SOURCE EXTRACT:
Danish food ingredient maker Chr. Hansen said on Thursday a second-quarter profit miss was due to one-offs and kept its guidance unchanged.
Chr. Hansen, which makes products such as enzymes, food colouring and cultures, said operating profit fell 22 percent 32.6 million euro, short of forecasts for 43.8 million, as it took a non-cash charge on a failed study and also suffered one-off costs related to a sales platform and changing its CEO.
It forecast full-year organic revenue growth of 7-9 percent and an operating margin above last year's 26.5 percent, keeping it among the most profitable companies in the sector.
Analysts expect Chr. Hansen to produce solid profit growth with healthy margins for years to come as it sits on a lucrative product line, justifying a premium.
Its shares trade 26-28 times its expected 2013 earnings after a 47 percent increase over the past year with some analysts calling it a safe haven stock.
One of its few difficulties this year has been falling prices for carmine, a key ingredient in food colouring.
"The price is approaching stabilisation but it has been a bit lower than we expected in the first half of our financial year," Chief Financial Officer Klaus Pedersen said.
The firm was forced to cut carmine prices in the first half to stabilise its volumes, although this came at the expense of margins.
"I expect the price to be relatively stable going forward."
Although the company did not announce either a share buyback or a special dividend as some analysts had expected, Pedersen said the company's policy of returning excess capital to shareholders was unchanged.

HOW TO COMPLETE THIS TASK: Please judge whether each statement agrees with the Chr. Hansen report above, answering yes or no and quoting the words from the report that decide it. 1. Chr. Hansen changed its guidance after the second-quarter profit miss. 2. Prices for carmine fell this year. 3. The company announced a special dividend.

EXTRACTED RECORDS:
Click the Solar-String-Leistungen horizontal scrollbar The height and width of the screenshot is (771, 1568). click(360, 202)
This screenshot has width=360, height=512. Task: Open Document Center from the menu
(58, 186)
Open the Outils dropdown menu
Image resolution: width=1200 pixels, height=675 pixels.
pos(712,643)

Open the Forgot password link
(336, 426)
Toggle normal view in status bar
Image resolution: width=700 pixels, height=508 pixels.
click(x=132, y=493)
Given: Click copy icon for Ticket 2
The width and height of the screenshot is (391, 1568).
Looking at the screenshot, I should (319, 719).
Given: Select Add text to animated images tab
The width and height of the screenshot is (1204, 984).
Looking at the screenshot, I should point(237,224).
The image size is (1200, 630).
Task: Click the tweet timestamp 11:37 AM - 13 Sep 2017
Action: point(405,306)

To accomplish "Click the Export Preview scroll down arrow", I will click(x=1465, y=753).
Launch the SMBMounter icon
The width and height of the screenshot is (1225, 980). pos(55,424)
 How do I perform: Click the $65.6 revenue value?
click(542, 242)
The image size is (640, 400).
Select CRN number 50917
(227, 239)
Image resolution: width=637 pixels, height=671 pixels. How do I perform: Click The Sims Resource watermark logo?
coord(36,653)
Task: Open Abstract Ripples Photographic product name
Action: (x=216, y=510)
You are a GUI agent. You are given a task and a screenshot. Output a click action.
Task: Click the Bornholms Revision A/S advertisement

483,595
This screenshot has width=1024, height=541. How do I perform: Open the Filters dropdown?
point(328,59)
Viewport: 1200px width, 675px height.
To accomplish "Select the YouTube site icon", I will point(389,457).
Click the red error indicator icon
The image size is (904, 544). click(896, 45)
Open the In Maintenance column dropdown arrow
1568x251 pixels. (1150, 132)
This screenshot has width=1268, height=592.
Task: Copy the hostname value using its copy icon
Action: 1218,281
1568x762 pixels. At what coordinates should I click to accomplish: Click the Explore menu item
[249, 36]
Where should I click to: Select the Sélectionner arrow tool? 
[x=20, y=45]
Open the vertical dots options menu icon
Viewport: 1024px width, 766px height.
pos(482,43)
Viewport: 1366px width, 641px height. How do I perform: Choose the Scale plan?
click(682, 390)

RESULT:
1. No: "kept its guidance unchanged"
2. Yes: "falling prices for carmine"
3. No: "the company did not announce either a share buyback or a special dividend"